Один из писателей, присутствовавших на ассамблее, пожелал начинающим творцам получать удовольствие от работы над своим произведением. Это относится и к тебе. Подумай хорошенько, получаешь ли ты удовольствие, когда рисуешь гвоздем на серванте. Думаю, что нет. Кстати, и здесь я встретил детей, которые не любят рисовать на бумаге. Но они как-то выходят из этого положения: рисуют на мостовых Софии, а на черноморском побережье соревнуются в создании фигур из песка.
Праздник заканчивается. Дети доказали, что их искусство самое искреннее. Первый секретарь ЦК БКП и Председатель Государственного совета НРБ товарищ Тодор Живков пригласил всех участников ассамблеи к себе в резиденцию «Бояна». Он был гостеприимным хозяином, танцевал вместе с детьми, угощал их вкусными кушаньями, не отказывался давать автографы и был очень доволен тем, что его гости вели себя в официальной резиденции так неофициально и непринужденно, пиршествовали,
А когда пришло время расходиться, дети всех континентов стали обниматься и немножечко грустить. Это была их последняя встреча, и грустили они оттого, что полюбили друг друга, подружились друг с другом и понимали, что могут больше никогда не встретиться: детские встречи, очевидно, станут традицией, но на них поедут уже другие… И эта грусть было самое красивое, что когда-либо довелось мне видеть.
Мне жаль, что тебя не было в Софии, что ты не смогла подружиться с детьми разных стран и не познала грусть расставания с друзьями. Хотя я привезу тебе костюм участника этого праздника творчества детей, надев который ты в какой-то степени сможешь почувствовать себя творческой личностью. И, может быть, перестанешь рисовать на обоях.
До встречи.
Твой родитель.
ПРОЗРЕНИЕ
Один молодой человек, а именно Коля Деньков, в душе лирик, пристрастился к чтению стихов.

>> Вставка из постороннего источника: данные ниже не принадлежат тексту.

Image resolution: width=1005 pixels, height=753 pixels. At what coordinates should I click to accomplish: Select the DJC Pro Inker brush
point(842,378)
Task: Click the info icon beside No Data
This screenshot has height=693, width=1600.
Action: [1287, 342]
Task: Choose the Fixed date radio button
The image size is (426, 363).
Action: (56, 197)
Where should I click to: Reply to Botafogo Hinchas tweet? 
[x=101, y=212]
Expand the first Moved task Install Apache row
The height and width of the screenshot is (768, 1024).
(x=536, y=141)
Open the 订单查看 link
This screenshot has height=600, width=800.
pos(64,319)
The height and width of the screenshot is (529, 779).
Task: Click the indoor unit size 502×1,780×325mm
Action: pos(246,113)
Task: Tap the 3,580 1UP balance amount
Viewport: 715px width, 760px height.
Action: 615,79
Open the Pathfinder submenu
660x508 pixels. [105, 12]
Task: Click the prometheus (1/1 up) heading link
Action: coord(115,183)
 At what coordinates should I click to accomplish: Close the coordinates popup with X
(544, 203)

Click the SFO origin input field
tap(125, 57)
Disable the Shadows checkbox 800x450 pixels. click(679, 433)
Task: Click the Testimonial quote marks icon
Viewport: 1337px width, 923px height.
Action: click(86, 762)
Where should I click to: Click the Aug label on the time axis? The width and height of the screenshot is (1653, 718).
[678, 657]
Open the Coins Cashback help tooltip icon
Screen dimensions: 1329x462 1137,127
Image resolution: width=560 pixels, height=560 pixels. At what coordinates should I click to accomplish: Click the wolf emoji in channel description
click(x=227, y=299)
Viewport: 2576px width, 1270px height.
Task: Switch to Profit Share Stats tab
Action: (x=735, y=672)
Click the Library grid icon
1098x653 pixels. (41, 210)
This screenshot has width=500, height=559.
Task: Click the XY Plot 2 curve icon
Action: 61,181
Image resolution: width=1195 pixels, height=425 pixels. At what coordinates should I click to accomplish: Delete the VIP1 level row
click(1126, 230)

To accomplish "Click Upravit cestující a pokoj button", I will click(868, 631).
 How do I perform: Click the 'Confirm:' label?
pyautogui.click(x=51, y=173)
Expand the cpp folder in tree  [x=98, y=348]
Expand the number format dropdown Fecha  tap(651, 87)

Совершенно неожиданно для себя и для жены Люды. До сих пор он приносил из библиотеки захватывающую прозу о буднях уголовного розыска, и вдруг на тебе — Люда извлекла из его портфеля какую-то тщедушную книжонку с инертным названием «Талый снег». В книжонке никто никого не убивал, ее автор, наоборот, проповедовал любовь к ближнему, а вернее, к ближней. Причем ближняя его оказалась удивительно многоликой. В одном стишке поэт воспевал ее черные волосы, в другом почему-то каштановые, а в третьем — светло-русые. «Красится она у него, что ли?» — подумала Люда. Но при дальнейшем чтении Людмила, к своему удивлению, обнаружила, что предмет любви автора — настоящий хамелеон. Форма бровей, линия подбородка, разрез глаз и стан у этого предмета все время меняются.
«Да тут их несколько предметов», — догадалась Людмила. И произвела подсчет — как минимум пяток любимых на тоненькую книжку. Небольшой гарем.
Людмила глянула на портрет автора и смутилась. У автора были чувственные ноздри и жадные губы, готовые исцеловать всех и каждого, а вернее, всех и каждую. Губы были нацелены прямо на нее, и она поспешно закрыла книжку.
А Коля и не подозревал, что он в душе лирик. Три Сода посещал он районную библиотеку, и ни разу его не потянуло на стихи. И сейчас не потянуло бы, если бы не библиотекарь Марина.
— Ограниченный вы человек, Николай Деньков! — полистав его формуляр, заключила она. — Можно подумать, что вся наша жизнь протекает в разрезе уголовного кодекса. А между прочим, в мире существует кое-что и не караемое законом. Любовь, например.
— Про любовь мне все известно! Я женат.
— Вам известна ваша любовь. А вы поинтересуйтесь, как любят другие. Может, пригодится.
И Марина навязала ему эту книжонку. Коля мог и отвертеться, но его заинтересовал портрет автора. «Пылкий юноша, прямо-таки любовник-профессионал. Полистаю в трамвае для смеха», — решил он.
Двадцать трамвайных минут перевернули Колю. Он привык читать о женщинах-мошенницах, которые скрываются от следствия с чужими паспортами. Даже жене он задавал вопросы, как подследственной:
— Люд, а ты могла бы украсть или подделать паспорт?
На что Людмила отвечала уклончиво:
— Что будешь на гарнир — гречку или вермишель?
Теперь, после знакомства с поэтическим сборником, Коля начал задавать жене совсем другие вопросы.
— Люд, я давно хотел спросить тебя, зачем ты так старательно упаковываешь себя? — выпалил он однажды. — Ведь взгляду не на чем остановиться. Все-таки ты женщина, а не бандероль.